Naturalistic Landscaping

Locally-native plants and the land’s natural contours create a landscape that closely resembles surrounding natural areas. These plants usually require less irrigation and maintenance; are aestheti­cally pleasing; provide abundant wildlife habitat; and can mimic natural hydrologic function.


Dog Kennel and Dog Waste Composter

We provide a kennel with an exterior fenced dog run for employees who wish to bring their dogs to work. The kennel also houses a composting bin to render dog waste into soil rather than sending it to a landfill where anaerobic conditions would slow its natural degradation.


Community Garden

Our community garden is planted, maintained, and harvested by employees.

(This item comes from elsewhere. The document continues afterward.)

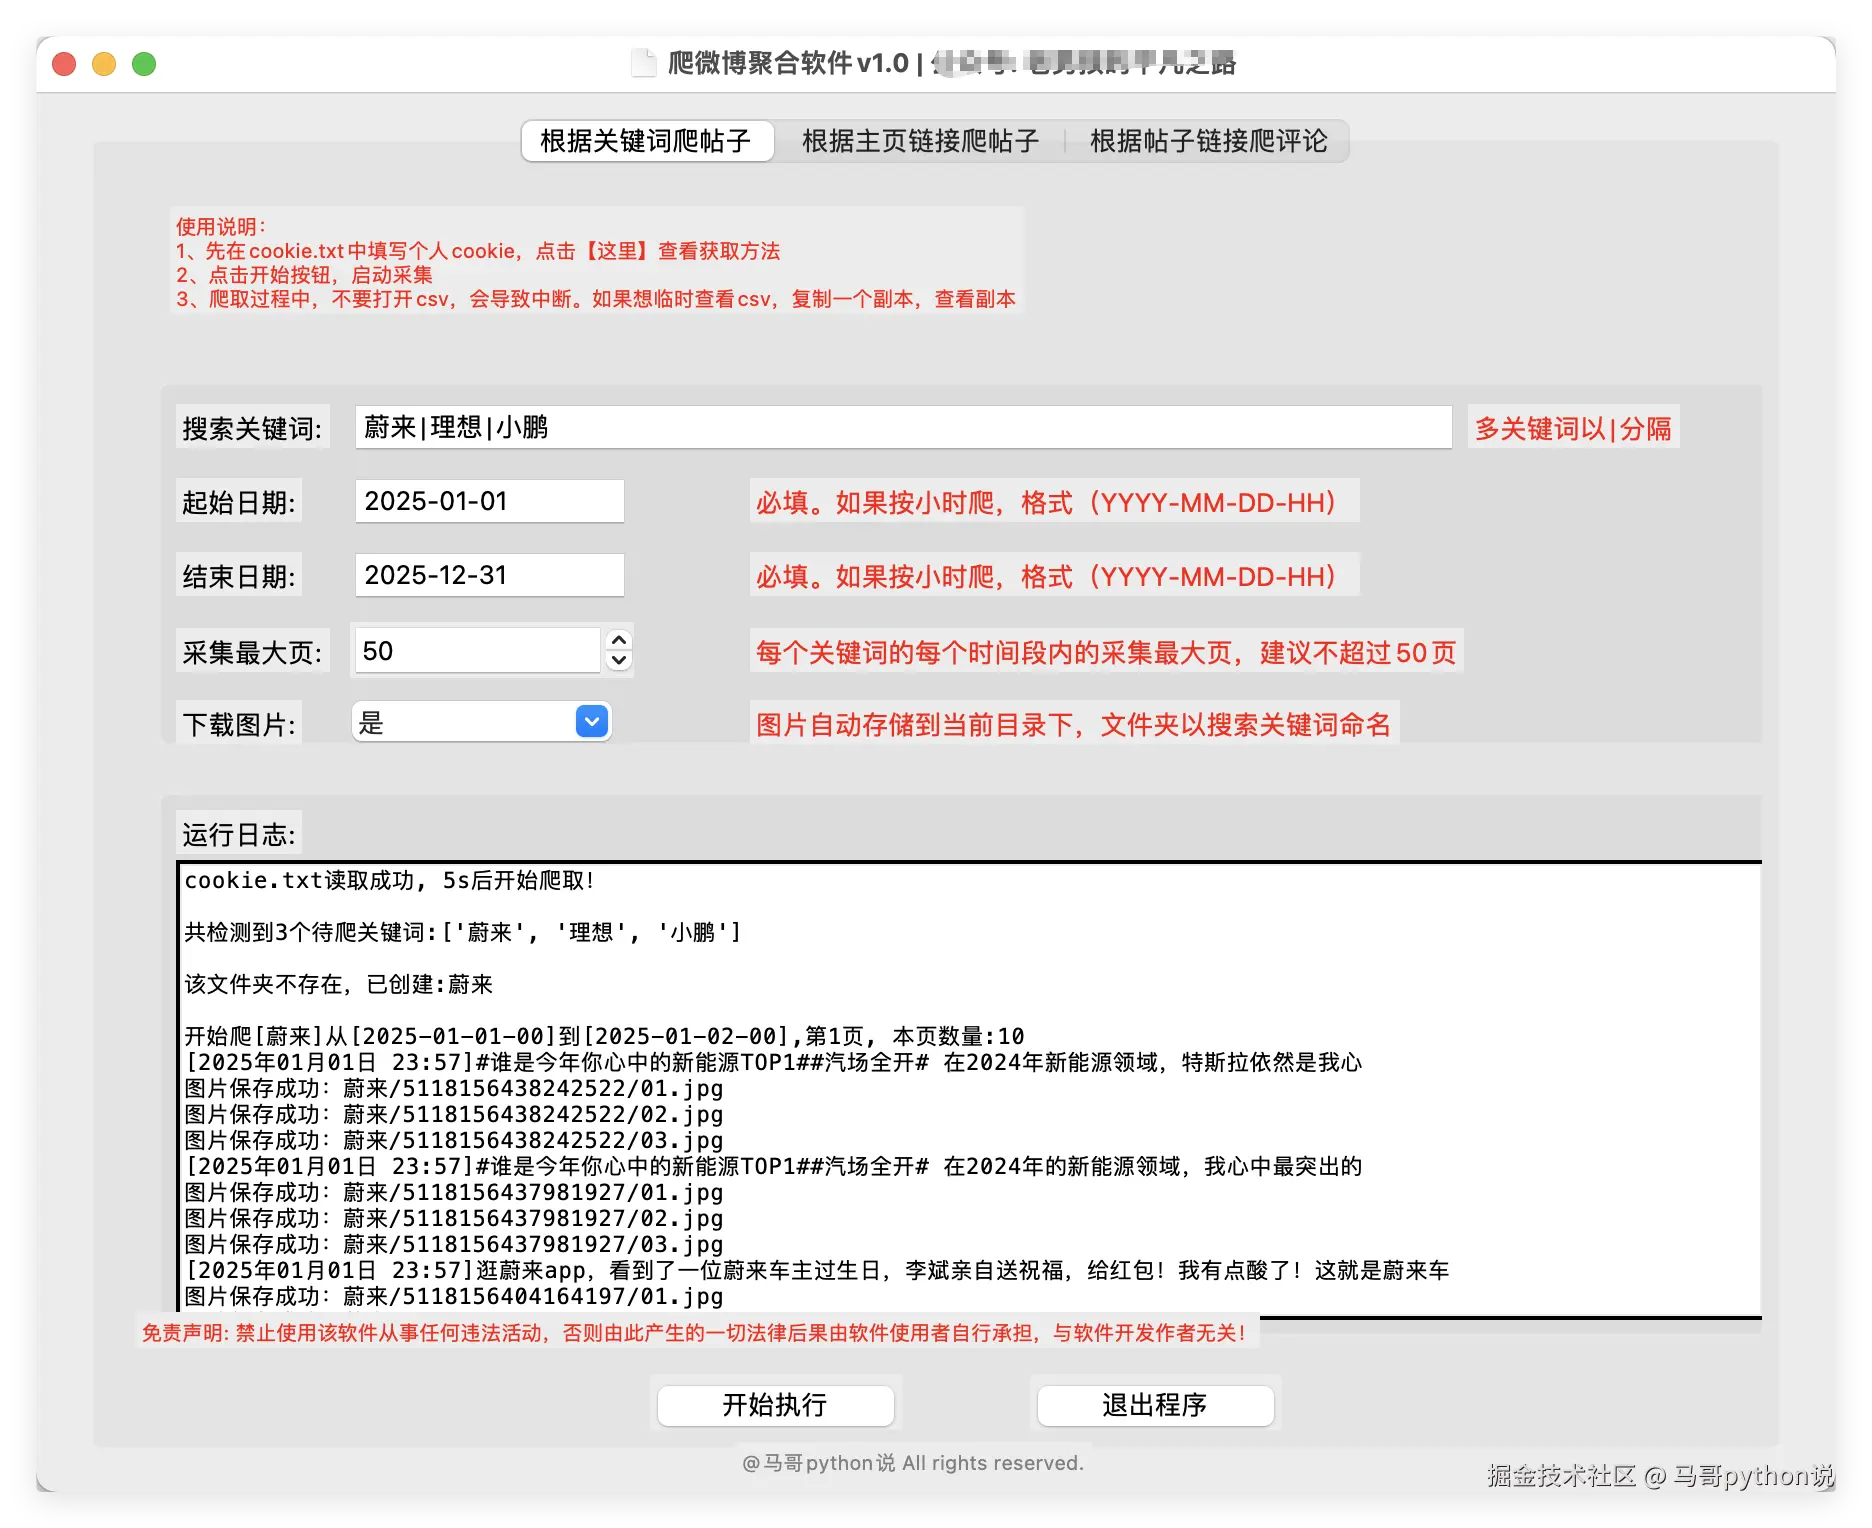Open the 下载图片 dropdown selector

The garden is a series of raised beds with an irrigation system and fencing to protect the plants from local wildlife.


Native Forest and Nature Trail

Behind our office, a 1,850 lf woodchip trail winds through the forested Resource Protection Area (RPA) between our building and the nearby shopping center. The trail gives employees an easy way to walk or ride to the shopping center for lunch or errands.


Solar Panels

WSSl’s second-story roof is covered in a high-albedo (highly-reflective) mem­brane and rows of solar panels to reflect sunlight or turn it into an asset that provides the office with electricity.